Tuesday, July 26, 2005

The Monster Returns

The wild man of American letters is back with his first book in seven years.

Times have changed for Cormac McCarthy, and his life is much different than it was prior to 1992 when his work was unread outside university graduate schools and literary salons. Back then he lived mostly in cheap motels and ate canned food warmed on a hotplate. He survived thirty years of utter obscurity, during which two wives left him, unable to endure the grinding poverty.

Some critics have taken McCarthy to task for the ubiquity of mindless violence in his novels, perpetrated by evil, even demonic men whose motives aren't revealed or even hinted at. McCarthy never moralizes or attempts to explain, he just lays the mayhem out deadpan. To my mind, this reflects actual reality, the real state of affairs in a world where police most often describe the violence they encounter as "senseless."

However, hardly anyone denies McCarthy's prodigious writing skill and verbal gifts (only one reviewer of my acqaintance disagreed with the universal acclaim). His prose erupts volcanically from the page, with tremendous density and sometimes overwhelming energy. From the book that made him famous, 1992's Blood Meridian:

"They entered the city in a gantlet of flung offal, driven like cattle through the cobbled streets with shouts going up behind for the soldiery who smiled as became them and nodded among the flowers and proferred cups, herding the tattered fortune seekers through the plaza where water splashed in a fountain and idlers reclined on carven seats of white porphyry and past the governor's palace and past the cathedral where vultures squatted along the dusty entablatures and among the niches in the carved facade hard by the figures of Christ and the apostles, the birds holding out their own dark vestments in postures of strange benevolence while about them flapped on the wind the dried scalps of slaughtered indians strung on cords, the long dull hair swinging like the filaments of certain seaforms and the dry hides clapping against the stones."
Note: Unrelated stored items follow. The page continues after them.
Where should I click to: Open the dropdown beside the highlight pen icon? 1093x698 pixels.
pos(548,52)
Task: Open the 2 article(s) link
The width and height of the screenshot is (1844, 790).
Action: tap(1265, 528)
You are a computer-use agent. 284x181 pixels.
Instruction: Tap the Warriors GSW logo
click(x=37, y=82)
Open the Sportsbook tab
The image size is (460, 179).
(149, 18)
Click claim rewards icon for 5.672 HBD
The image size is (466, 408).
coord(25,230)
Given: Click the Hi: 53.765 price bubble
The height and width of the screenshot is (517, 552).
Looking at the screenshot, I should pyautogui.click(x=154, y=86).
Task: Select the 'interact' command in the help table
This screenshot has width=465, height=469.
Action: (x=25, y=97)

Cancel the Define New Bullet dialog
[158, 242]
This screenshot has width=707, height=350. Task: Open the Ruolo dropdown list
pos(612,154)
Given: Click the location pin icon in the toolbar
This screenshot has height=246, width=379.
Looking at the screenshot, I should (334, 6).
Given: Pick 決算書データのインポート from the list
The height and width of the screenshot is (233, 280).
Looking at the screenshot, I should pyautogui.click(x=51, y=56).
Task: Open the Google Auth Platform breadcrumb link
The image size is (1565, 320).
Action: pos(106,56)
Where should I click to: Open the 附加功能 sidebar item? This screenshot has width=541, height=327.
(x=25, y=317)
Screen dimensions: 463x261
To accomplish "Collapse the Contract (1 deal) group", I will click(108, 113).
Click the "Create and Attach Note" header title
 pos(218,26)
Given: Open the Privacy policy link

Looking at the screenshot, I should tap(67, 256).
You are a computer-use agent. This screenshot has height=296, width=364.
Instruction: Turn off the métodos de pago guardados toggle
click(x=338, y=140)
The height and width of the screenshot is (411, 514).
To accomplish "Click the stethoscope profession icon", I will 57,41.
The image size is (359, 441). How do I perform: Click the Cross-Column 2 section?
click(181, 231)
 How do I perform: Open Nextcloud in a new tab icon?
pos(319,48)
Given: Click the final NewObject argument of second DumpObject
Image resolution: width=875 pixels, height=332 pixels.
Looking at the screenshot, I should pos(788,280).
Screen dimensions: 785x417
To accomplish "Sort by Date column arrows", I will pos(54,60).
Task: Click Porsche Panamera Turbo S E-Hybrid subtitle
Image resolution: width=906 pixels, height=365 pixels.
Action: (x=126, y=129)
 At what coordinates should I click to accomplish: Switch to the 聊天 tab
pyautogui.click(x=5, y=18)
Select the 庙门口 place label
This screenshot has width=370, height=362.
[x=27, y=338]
Word. Now there's a sentence for you.

The New Yorker's reviewer, James Wood, didn't like the new book. He praises the style but appears uncomfortable with the absence of any rationale for the violence, or to put it less charitably, moralizing.

I'll suspend judgment till I've read it, although I have to say I like McCarthy's earlier stuff better. His m.o. seems to have become a little more commercially-oriented since Hollywood put All the Pretty Horses on the screen, and No Country for Old Men has already been picked up by the studios.

My own personal favorite is Outer Dark, but I have to say that Blood Meridian is a prodigious accomplishment, not to be missed.

Nobody since Flannery O'Connor has rendered dialectical conversation as well as McCarthy, and with his absence of small-bore punctuation, he's even better at it than she was.

A complete list of his novels includes:
The Orchard Keeper (1965)
Outer Dark (1968)
Child of God (1974)
Suttree (1979)
Blood Meridian, Or the Evening Redness in the West (1985)
All the Pretty Horses (1992)
The Crossing (1994)
Cities of the Plain (1998)

And now the new one, which is in the mail.